▶ About this task
Word for word, copy the data that follows and skip its pictures.

▶ Task material
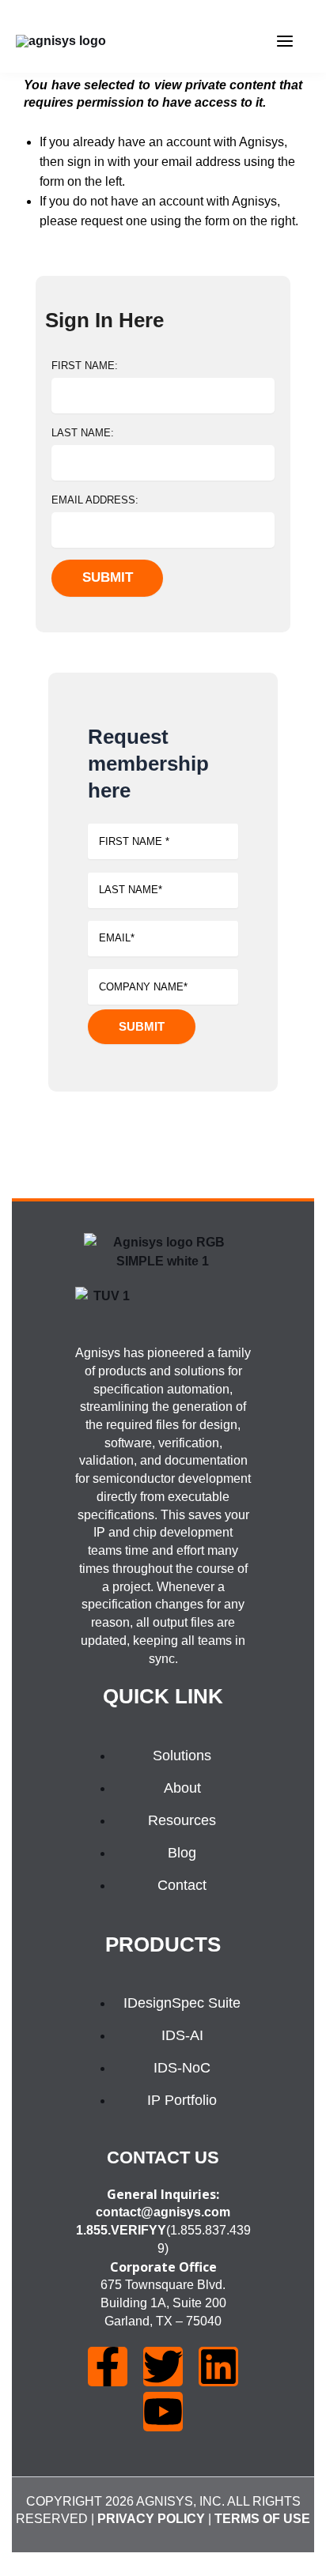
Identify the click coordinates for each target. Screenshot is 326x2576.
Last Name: (82, 433)
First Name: (84, 366)
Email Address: (94, 500)
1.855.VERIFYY (121, 2230)
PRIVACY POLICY (151, 2518)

▶ Response box
Identify the click coordinates for each target. Screenshot is 326x2576.
Last Name: (82, 433)
First Name: (84, 366)
Email Address: (94, 500)
1.855.VERIFYY (121, 2230)
PRIVACY POLICY (151, 2518)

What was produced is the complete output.